═══ RECORDS SUPPLIED ═══

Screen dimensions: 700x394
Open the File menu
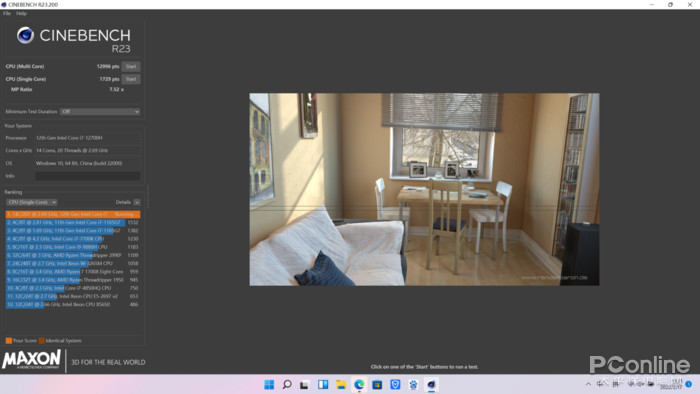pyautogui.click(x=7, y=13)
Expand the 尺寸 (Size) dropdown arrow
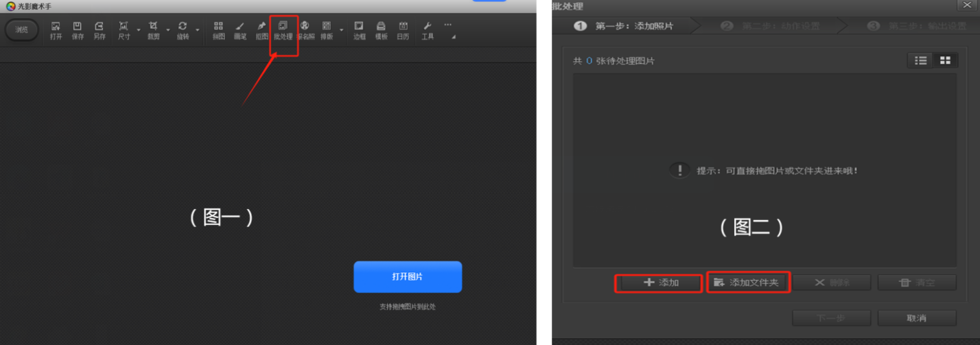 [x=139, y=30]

═══

• **WORK TASK**:
Restate every record exactly, please; do not copy the pictures.

• **RESULT FOR THIS TASK**:
Screen dimensions: 700x394
Open the File menu
pyautogui.click(x=7, y=13)
Expand the 尺寸 (Size) dropdown arrow
 [x=139, y=30]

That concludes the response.